### WHAT YOU NEED TO DO
Task for the records below: count the lines that contain the word "badge" and give only that number.

BEGIN TASK DATA

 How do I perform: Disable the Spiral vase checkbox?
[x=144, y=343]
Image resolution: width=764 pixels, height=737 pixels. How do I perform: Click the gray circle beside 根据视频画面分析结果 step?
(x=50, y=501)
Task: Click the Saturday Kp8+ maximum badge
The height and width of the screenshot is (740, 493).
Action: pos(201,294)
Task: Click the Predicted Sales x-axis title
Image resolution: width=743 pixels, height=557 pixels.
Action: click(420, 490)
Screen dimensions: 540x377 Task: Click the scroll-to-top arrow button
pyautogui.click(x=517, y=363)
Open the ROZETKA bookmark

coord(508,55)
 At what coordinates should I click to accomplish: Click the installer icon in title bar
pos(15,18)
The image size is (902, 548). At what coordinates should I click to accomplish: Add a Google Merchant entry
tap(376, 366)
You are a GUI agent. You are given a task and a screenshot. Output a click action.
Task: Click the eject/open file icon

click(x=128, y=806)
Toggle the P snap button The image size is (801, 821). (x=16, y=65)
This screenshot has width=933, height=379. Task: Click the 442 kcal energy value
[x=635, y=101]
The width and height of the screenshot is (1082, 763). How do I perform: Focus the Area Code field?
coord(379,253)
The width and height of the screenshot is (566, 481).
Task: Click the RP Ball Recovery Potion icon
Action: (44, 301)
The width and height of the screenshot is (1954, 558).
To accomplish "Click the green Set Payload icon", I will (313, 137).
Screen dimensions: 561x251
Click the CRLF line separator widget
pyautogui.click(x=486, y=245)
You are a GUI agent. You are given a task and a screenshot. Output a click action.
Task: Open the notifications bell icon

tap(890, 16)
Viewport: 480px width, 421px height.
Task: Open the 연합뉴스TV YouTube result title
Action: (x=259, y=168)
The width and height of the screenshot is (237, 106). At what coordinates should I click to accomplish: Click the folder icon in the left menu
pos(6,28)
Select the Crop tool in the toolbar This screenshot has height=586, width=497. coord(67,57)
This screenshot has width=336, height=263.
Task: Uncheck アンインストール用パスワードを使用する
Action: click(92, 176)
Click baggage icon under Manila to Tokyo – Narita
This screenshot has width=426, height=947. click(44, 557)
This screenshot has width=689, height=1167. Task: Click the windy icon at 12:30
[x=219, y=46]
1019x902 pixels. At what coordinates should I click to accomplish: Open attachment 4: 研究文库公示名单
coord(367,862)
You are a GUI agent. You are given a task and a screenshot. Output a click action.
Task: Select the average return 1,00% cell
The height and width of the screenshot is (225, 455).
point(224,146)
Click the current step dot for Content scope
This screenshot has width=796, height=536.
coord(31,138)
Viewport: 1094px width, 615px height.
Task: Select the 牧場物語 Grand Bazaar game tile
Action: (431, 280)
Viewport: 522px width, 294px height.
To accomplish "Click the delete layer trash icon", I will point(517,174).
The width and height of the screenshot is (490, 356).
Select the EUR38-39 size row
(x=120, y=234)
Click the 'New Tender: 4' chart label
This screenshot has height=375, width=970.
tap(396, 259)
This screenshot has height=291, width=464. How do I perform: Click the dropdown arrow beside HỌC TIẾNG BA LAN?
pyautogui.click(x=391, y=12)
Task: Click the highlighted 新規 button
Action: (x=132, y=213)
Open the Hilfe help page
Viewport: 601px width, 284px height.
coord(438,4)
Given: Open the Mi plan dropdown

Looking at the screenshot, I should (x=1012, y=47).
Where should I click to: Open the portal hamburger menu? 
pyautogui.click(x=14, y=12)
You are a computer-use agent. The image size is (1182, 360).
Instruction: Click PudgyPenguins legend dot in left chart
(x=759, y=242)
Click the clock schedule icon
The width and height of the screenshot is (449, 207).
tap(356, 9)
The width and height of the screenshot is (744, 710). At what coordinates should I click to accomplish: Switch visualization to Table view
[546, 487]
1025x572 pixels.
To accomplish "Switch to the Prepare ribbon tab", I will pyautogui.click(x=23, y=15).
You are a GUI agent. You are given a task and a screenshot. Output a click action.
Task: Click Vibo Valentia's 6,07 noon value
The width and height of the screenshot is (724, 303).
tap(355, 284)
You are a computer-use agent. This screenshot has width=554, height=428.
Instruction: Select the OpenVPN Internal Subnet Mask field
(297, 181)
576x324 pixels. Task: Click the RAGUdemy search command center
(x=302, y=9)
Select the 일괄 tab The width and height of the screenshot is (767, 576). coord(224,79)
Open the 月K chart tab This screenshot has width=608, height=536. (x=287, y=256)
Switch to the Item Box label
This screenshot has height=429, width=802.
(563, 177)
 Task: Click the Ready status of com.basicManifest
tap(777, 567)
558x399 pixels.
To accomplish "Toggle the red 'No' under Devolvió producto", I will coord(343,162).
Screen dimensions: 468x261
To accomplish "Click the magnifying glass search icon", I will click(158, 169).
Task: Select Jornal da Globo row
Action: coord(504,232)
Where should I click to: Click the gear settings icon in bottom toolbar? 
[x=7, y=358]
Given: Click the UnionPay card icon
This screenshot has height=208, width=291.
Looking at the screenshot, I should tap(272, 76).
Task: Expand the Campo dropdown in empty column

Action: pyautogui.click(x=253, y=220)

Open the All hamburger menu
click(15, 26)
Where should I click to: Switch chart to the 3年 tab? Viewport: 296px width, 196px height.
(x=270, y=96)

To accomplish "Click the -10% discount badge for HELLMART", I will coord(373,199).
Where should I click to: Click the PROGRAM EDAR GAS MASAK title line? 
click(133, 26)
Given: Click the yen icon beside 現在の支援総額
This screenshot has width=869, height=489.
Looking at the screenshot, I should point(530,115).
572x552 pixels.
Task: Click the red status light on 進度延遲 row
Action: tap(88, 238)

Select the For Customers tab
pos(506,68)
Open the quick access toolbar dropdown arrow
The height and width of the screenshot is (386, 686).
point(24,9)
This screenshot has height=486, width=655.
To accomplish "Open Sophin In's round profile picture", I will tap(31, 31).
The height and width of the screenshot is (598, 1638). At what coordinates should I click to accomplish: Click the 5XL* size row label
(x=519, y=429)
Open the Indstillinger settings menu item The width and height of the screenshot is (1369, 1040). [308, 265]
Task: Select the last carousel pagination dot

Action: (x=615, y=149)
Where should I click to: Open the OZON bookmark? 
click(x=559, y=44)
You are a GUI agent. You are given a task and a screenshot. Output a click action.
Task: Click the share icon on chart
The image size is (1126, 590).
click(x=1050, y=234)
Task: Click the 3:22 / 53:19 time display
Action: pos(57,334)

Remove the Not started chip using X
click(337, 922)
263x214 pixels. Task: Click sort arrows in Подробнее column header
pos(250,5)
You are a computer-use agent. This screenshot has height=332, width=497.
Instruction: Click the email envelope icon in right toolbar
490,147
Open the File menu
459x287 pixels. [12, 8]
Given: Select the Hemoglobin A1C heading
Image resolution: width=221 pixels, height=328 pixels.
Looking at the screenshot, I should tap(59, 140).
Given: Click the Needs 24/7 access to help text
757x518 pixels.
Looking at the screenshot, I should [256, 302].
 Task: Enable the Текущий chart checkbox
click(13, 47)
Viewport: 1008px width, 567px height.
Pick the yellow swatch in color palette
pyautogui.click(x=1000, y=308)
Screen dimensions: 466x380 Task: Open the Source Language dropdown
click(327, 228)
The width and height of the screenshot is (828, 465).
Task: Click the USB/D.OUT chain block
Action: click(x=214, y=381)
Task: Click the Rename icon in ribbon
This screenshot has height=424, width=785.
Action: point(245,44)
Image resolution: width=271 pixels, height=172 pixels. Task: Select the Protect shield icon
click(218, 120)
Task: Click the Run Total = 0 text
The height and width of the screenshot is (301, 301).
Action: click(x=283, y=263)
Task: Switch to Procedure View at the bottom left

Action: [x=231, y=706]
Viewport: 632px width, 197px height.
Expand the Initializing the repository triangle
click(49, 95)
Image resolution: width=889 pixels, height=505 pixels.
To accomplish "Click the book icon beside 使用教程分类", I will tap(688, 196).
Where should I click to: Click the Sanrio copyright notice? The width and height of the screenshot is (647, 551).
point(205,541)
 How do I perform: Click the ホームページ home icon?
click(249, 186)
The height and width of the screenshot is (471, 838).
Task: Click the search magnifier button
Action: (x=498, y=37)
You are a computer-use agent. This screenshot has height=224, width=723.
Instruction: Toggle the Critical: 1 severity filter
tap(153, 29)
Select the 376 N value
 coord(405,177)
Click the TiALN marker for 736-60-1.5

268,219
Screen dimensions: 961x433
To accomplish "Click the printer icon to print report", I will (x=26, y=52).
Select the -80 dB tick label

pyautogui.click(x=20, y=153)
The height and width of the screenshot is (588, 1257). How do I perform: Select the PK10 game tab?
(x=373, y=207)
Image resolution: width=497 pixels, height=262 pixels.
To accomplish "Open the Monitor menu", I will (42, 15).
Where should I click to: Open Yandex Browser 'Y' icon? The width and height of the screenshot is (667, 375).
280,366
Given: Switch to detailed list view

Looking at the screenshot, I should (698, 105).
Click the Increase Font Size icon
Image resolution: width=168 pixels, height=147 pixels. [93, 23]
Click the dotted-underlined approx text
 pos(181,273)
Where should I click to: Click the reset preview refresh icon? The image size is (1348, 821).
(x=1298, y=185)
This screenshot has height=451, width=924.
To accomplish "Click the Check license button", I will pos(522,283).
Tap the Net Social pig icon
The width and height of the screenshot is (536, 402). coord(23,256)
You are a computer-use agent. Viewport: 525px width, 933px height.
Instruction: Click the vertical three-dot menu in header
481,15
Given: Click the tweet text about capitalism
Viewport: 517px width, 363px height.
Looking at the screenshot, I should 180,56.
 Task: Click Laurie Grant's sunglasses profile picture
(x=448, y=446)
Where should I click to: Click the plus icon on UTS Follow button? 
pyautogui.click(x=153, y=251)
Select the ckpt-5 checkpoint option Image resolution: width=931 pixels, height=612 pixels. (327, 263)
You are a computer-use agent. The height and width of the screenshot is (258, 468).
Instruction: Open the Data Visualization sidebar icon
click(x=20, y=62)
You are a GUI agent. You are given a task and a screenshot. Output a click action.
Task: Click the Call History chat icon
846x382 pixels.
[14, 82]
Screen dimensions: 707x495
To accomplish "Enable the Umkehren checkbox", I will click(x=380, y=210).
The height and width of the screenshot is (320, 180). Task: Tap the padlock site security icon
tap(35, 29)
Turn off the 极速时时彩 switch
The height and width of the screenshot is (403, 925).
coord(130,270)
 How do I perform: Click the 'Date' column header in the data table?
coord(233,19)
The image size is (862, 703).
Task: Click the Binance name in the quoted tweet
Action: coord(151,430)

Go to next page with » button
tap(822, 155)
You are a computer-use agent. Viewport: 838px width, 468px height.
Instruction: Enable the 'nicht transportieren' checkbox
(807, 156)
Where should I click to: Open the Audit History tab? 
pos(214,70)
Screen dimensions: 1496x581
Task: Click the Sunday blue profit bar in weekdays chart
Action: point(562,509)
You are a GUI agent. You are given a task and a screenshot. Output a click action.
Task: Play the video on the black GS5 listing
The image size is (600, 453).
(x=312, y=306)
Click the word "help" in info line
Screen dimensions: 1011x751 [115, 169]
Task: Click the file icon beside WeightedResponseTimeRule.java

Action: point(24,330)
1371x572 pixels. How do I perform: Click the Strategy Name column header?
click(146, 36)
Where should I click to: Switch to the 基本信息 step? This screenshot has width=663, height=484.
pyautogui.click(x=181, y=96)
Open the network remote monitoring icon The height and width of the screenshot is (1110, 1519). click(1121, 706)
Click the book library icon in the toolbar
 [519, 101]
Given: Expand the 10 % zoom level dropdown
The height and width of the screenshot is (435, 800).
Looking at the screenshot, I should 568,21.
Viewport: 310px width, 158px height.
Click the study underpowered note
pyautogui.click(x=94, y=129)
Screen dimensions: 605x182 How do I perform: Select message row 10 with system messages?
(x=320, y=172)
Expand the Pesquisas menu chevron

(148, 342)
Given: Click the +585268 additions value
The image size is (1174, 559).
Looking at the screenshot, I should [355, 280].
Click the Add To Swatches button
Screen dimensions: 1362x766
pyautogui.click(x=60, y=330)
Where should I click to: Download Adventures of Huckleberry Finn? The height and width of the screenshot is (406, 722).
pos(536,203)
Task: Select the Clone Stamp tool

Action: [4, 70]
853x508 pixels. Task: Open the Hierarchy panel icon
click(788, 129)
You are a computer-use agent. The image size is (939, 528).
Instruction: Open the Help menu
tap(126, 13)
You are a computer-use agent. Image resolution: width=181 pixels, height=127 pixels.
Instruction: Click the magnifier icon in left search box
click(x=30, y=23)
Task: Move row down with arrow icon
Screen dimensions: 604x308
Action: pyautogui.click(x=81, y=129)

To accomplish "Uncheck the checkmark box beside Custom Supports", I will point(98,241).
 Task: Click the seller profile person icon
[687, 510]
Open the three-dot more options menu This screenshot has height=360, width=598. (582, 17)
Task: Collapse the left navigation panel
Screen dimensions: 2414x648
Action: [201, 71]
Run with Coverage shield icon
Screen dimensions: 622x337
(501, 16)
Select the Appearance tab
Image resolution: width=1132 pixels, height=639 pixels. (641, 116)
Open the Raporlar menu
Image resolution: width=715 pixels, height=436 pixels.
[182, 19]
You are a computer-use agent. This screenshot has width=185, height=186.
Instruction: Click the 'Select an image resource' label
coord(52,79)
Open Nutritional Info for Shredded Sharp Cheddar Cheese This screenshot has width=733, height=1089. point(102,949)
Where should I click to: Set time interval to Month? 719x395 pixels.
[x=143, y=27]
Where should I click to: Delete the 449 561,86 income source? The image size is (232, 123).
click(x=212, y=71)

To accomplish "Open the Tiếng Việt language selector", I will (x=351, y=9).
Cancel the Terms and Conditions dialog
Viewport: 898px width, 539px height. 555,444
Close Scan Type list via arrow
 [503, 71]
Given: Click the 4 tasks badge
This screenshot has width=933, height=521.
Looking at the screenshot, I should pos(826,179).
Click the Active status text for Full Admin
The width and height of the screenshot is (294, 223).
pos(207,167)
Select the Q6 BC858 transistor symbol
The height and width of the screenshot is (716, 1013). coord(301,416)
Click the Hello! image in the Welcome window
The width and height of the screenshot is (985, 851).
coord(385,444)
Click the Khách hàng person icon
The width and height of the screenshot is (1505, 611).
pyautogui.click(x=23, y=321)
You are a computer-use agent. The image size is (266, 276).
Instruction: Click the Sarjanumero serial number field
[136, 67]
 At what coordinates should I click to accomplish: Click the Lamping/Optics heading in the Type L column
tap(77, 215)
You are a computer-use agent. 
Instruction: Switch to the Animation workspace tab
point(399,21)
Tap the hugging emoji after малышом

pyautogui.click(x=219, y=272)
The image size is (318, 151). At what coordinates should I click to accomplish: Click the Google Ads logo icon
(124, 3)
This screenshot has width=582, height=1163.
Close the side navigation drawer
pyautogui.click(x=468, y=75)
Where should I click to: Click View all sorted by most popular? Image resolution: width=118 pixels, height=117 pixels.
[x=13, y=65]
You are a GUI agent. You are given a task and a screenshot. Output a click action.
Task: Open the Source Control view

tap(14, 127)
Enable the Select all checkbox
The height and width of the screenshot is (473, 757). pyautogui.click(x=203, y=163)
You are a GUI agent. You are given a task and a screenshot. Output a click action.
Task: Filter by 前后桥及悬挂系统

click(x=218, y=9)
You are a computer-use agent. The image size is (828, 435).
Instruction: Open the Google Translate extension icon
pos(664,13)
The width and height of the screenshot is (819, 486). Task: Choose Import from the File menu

END TASK DATA

### TASK ANSWER
3